The city says it will make changes to school admissions policies to try to make it easier for poor, homeless or otherwise disadvantaged students to gain access to better schools. It's part of a plan to address the lack of racial diversity the system.

"This is something in writing now that is a road map for what is going to come forth and really holding people accountable," said Schools Chancellor Carmen Fariña.

City schools are among the most racially segregated in the country, but last month, Mayor Bill de Blasio hinted that his diversity plan would be modest in scope, despite his focus on fighting inequality.

"We're not going to put forward a plan that says we're instantly going to wipe away 400 years of American history and create a perfect model of diversity. But we can make a major difference in a number of schools," the mayor said.

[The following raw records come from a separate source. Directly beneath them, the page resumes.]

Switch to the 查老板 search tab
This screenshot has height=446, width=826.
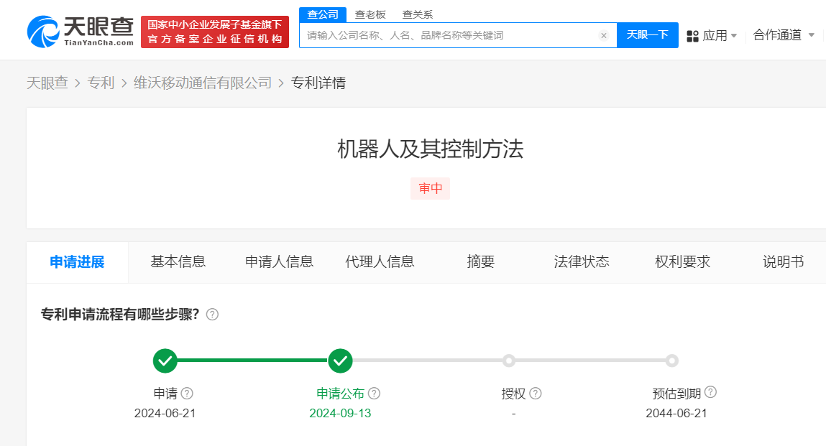tap(370, 14)
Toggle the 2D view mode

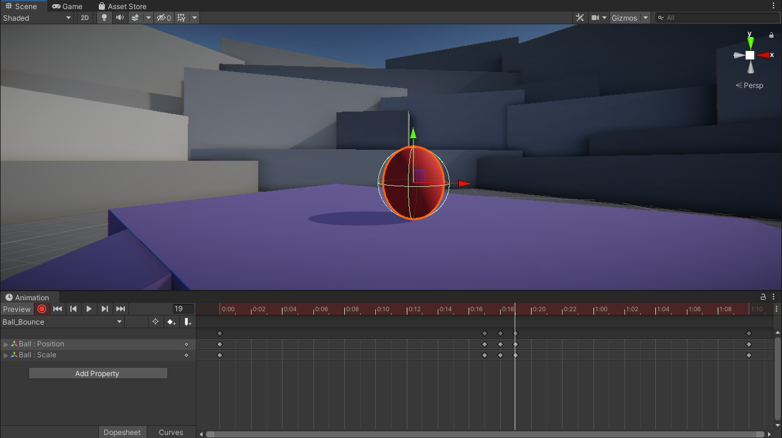point(85,18)
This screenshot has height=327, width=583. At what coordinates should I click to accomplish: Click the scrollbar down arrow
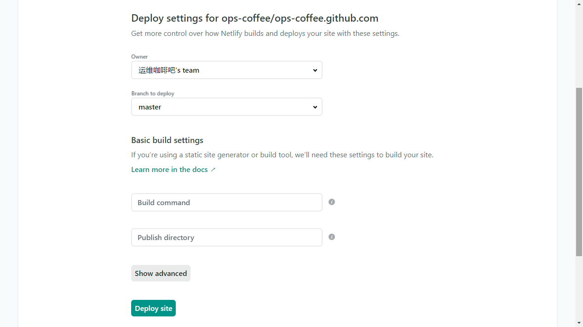click(579, 323)
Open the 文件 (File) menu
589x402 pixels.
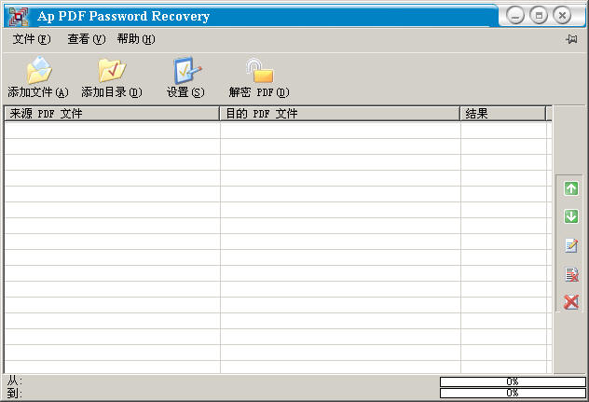coord(32,39)
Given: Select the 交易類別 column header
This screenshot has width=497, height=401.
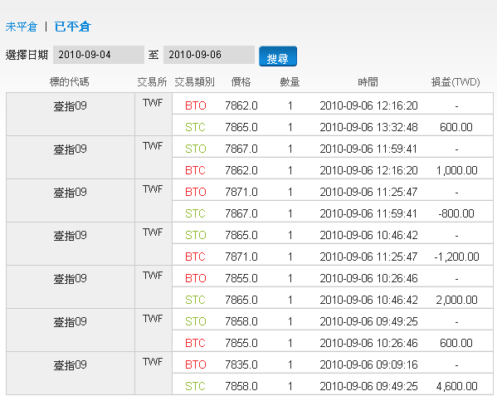Looking at the screenshot, I should pyautogui.click(x=195, y=82).
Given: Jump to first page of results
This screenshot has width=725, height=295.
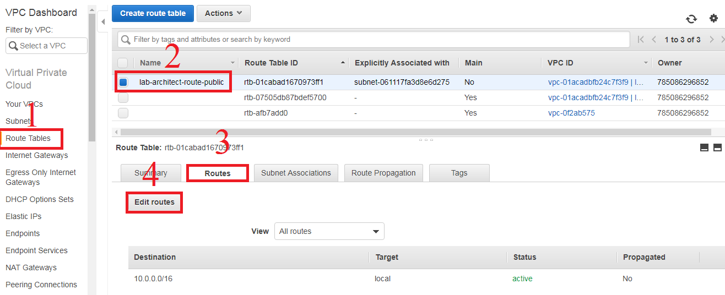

The biggest policy change will impact about one-fifth of the city's 1,800 schools. They will no longer be allowed to prioritize students for admission who have taken a tour or met with a school representative.  The city says that favors more privileged students, whose families speak English and have the time to navigate the admissions process.

But critics already are saying the plan doesn't go far enough. Indeed, the 13-page plan does not even use the words segregation, desegregation or integration. 

Instead, officials refer to the issue as one of "diversity."

"To me, diversity is obviously racial. But it's also about language, it's socio-economics, it's about gender issues. It's a whole gamut of things," Fariña said.

Advocates say this approach minimizes the problem of racial segregation, allowing schools like Stuyvesant High School, which only accepted 13 black students out of 926 students this year, to still claim diversity, since many students are from immigrant families. 

The plan includes a few goals, including getting 50,000 more students over the next five years to attend schools that the Education Department classifies as diverse. But to be considered diverse, a school only needs to have 10 percent of students who are not black or Hispanic.